[[ Supplied material, beginning ]]

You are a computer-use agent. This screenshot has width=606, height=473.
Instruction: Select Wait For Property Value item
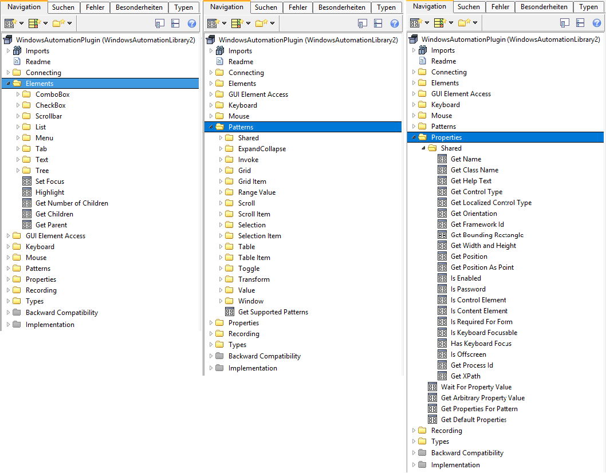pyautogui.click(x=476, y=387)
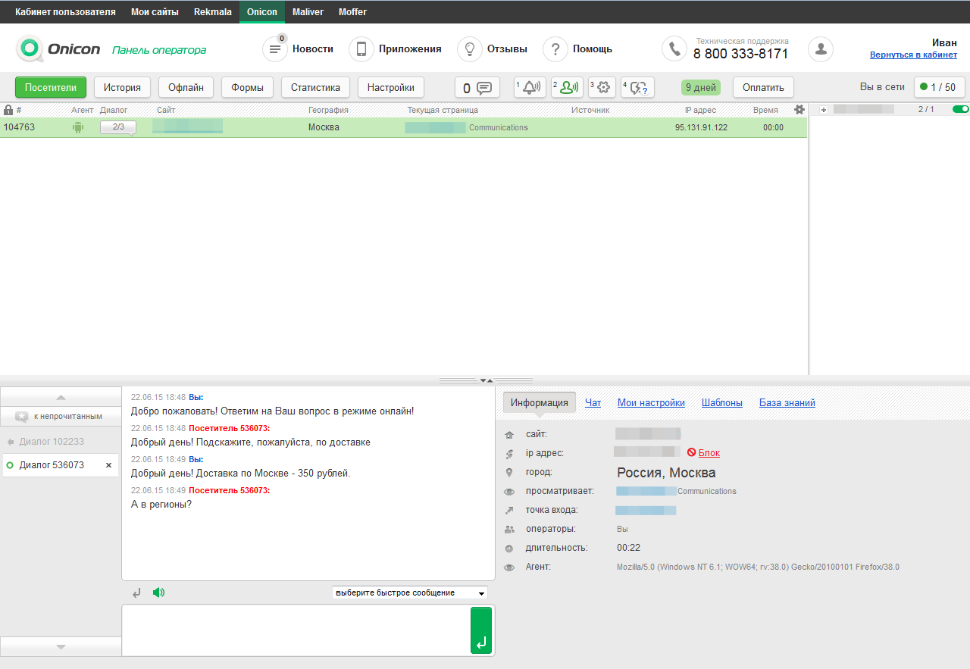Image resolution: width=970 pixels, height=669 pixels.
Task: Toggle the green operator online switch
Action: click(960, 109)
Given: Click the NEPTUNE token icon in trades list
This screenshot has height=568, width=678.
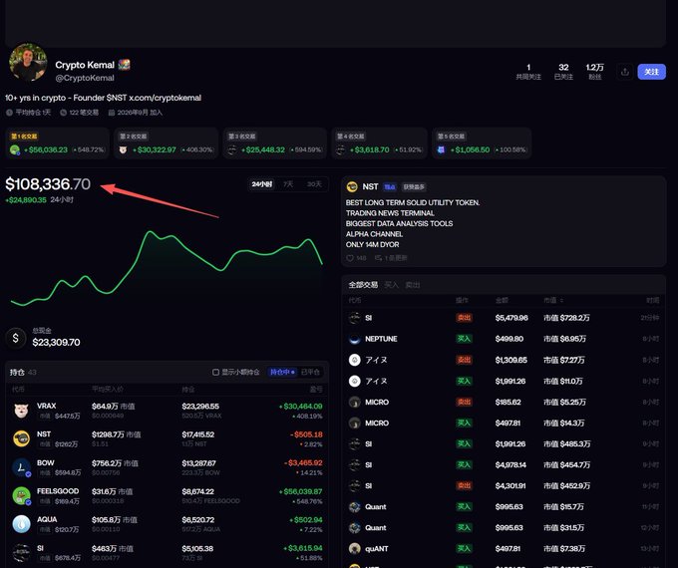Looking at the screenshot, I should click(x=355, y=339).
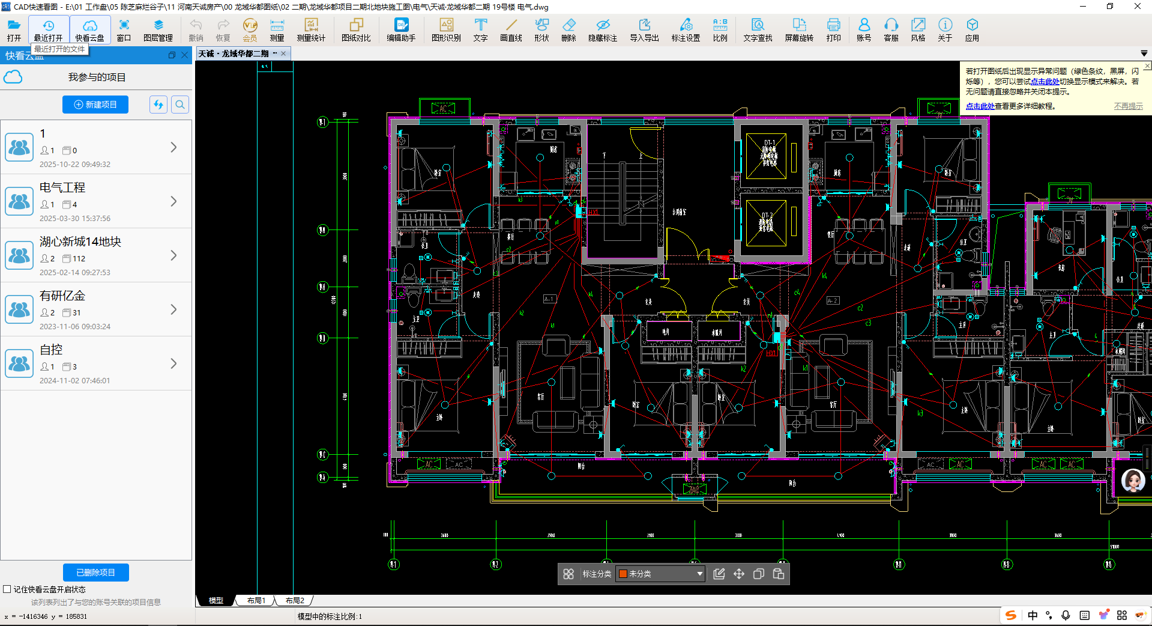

[[ Supplied material, end ]]

Activity |
What is needed is the data above, retyped exactly, with every picture left out.

Result below |
You are a computer-use agent. This screenshot has width=606, height=473.
Instruction: Select Wait For Property Value item
pyautogui.click(x=476, y=387)
Image resolution: width=970 pixels, height=669 pixels.
Task: Toggle the green operator online switch
Action: click(960, 109)
Given: Click the NEPTUNE token icon in trades list
This screenshot has height=568, width=678.
Looking at the screenshot, I should click(x=355, y=339).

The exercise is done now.